The Black and Gold bench featured four different scorers and outpaced the Gophers’ reserves, 27-0; they supplemented disappointing offensive performances from a good chunk of the team’s starting lineup.
Junior guard Devyn Marble and freshman center Adam Woodbury combined to produce only 4 points.
“You look at [the Minnesota] game, our starting lineup was down 14-2, and the backups came back and cut the lead,” Iowa head coach Fran McCaffery said in his weekly teleconference. “It’s been like that all year long. Game to game, we’ve had different guys.”
Junior forward Zach McCabe led the pine players with 10 points, and sophomore guard Josh Oglesby added 8 and three assists. The duo combined to shoot 5-of-13 from 3-point range.
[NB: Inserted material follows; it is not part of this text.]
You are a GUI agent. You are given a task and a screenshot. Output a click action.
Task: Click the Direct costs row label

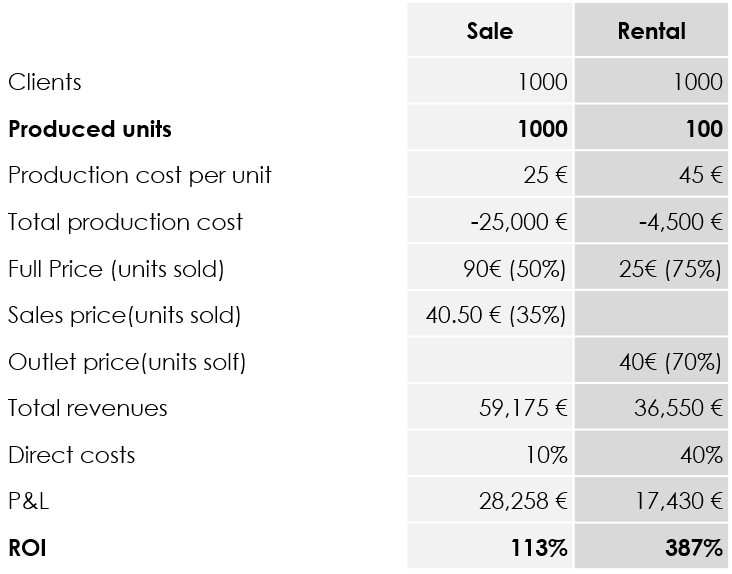tap(71, 455)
Oglesby’s solid day from the field was a nice sight for the Hawkeyes who, since the outset of the season, have called on the underclassman countless times for big shots from deep. Most of the campaign has been a bust for Oglesby, but a solid shooting day in Minneapolis has renewed hope of a late-season surge by the Cedar Rapids native.
“When I’ve been wide open in games, I’ve tried to aim it and get my shot perfect,” Oglesby said last week. “But Coach [Kirk] Speraw said I should just let it fly like I do in practice.”
A new wrinkle was added to the bench corps when McCaffery decided to move previous starter freshman guard Anthony Clemmons to a backup role and junior forward Melsahn Basabe to the starting lineup prior to the Penn State game on Jan 31.
For Clemmons, the rookie has admitted that he is in a better, overall more comfortable position coming in as a change of pace rather than carrying the burden of a team in the starting role.
“It’s been a lot of stress relief,” Clemmons said last week. “When you’re starting you’ve got to control the tempo of the game, but coming off the bench all I think about is giving my team a boost.”
“To be able to go to the bench and have [Josh] Oglesby, Zach McCabe, and Eric May along with Anthony Clemmons in particular play the way they did [at Minnesota],” McCaffery said. “Those guys were spectacular.”
Hawkeyes look for fourth-straight win over Badgers
The bench players will have to be spectacular once again for the Hawkeyes (14-8, 3-6 Big Ten) when they head to Wisconsin for a date with the Badgers (15-7, 6-3) at the Kohl Center in Madison tonight.
Madison hasn’t been kind to the Black and Gold in recent years — the Hawkeyes’ 72-65 triumph at the Kohl Center a year ago was only their second win at Wisconsin since 2000.
McCaffery admitted it will be tough for his crew to escape the Kohl Center with a win for the second-straight year but nonetheless insisted that trips like this build character.
“We’re so road-tested. We’re playing against really tough, physical, quality defenses,” McCaffery said. “By virtue of what we go through, I think that would help us. In theory, that should be beneficial.”